我有一个~400,000行表,其中包含约30,000人收集约会的日期。每行都有患者ID号和约会日期。我想有效地选择在8周内至少有4次约会的人。理想情况下,我也会标记这8周内的约会。我在不允许CLR聚合函数的服务器环境中工作。这可以在SQL服务器中执行吗?如果是这样,怎么样?
我曾经想过:
为了清楚讨论,这里有一些符号:
MyTable的:
ApptID PatientID ApptDate (in smalldatetime)

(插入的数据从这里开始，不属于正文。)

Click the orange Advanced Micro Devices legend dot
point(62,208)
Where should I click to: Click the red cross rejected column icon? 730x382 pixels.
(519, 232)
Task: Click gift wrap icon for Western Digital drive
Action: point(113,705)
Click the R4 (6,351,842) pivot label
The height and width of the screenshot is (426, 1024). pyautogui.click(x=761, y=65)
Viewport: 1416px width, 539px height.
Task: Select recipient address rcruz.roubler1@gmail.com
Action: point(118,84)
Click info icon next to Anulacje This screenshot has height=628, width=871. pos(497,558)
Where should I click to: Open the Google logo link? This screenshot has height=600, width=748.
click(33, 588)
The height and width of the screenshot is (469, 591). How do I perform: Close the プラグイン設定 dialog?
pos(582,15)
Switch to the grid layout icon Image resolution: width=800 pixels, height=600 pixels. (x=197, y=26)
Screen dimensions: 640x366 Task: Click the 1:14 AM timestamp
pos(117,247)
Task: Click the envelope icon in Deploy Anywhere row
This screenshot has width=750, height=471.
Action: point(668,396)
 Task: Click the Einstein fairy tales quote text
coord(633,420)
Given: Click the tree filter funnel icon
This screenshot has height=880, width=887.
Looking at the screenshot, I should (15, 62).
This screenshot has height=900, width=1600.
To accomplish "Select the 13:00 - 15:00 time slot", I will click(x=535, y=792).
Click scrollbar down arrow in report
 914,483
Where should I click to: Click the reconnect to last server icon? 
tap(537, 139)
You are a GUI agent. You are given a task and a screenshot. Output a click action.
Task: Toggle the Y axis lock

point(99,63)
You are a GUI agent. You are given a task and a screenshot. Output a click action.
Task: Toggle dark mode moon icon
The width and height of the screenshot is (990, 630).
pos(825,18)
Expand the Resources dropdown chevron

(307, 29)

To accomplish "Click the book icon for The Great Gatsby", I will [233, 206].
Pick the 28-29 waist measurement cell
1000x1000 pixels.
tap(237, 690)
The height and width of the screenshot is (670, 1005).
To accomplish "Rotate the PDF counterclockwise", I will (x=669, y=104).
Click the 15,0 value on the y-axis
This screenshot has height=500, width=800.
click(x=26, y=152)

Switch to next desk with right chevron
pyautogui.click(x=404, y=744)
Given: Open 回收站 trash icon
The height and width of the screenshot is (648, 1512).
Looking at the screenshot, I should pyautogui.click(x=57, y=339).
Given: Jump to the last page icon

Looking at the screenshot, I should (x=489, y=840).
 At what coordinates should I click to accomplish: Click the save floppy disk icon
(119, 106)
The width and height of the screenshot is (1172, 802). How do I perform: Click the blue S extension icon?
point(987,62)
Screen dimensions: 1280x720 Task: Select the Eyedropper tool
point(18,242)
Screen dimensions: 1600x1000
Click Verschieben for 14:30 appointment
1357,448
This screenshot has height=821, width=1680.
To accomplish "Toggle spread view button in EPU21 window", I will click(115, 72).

--------------------------------------------------
Apt1 Pt1 Datetime1
Apt2 Pt1 Datetime2
Apt3 Pt2 Datetime3
... ... ...
期望的输出(一个选项):
PatientID 4aptsIn8weeks? (Boolean) InitialApptDateForWin
Pt1 1 Datetime1
Pt2 0 NULL
Pt3 1 Datetime3
...
期望的输出(另一种选择):
ApptID PatientID ApptDate InAn8wkWindow? InitialApptDateForWin
Apt1 Pt1 Datetime1 1 Datetime1
Apt2 Pt1 Datetime2 1 Datetime1
Apt3 Pt2 Datetime3 0 NULL
... ... ...
但实际上,任何最终让我选择符合此标准的患者和约会的输出格式都会花花公子....
感谢您的任何想法!
编辑:这里有一个略微解压缩的下面我选择的答案的实现大纲,以防万一细节对其他人有用(对SQL很新,我花了几个小时才能让它工作):
WITH MyTableAlias AS (
SELECT * FROM MyTable
)
SELECT MyTableAlias.PatientID, MyTable.Apptdate AS V1,
MyTableAlias.Apptdate AS V2
INTO temp1
FROM MyTable INNER JOIN MyTableAlias
ON (
MyTable.PatientID = MyTableAlia.PatientID
AND (DATEDIFF(Wk,MyTable.Apptdate,MyTableAlias.Apptdate) <=8 )
);
-- Since this gives for any given two visit dates 3 hits
-- (V1-V1, V1-V2, V2-V2), delete the ones where the second visit is being
-- selected as V1:
DELETE FROM temp1
WHERE V2<V1;
-- So far we have just selected pairs of visits within an 8 week
-- span of each other, including an entry for each visit being
-- within 8 weeks of itself, but for the rest only including the item
-- where the second visit is after the first. Now we want to look
-- for examples of first visits where there are at least 4 hits:
SELECT PatientID, V1, MAX(V2) AS lastvisitinspan, DATEDIFF(Wk,V1,MAX(V2))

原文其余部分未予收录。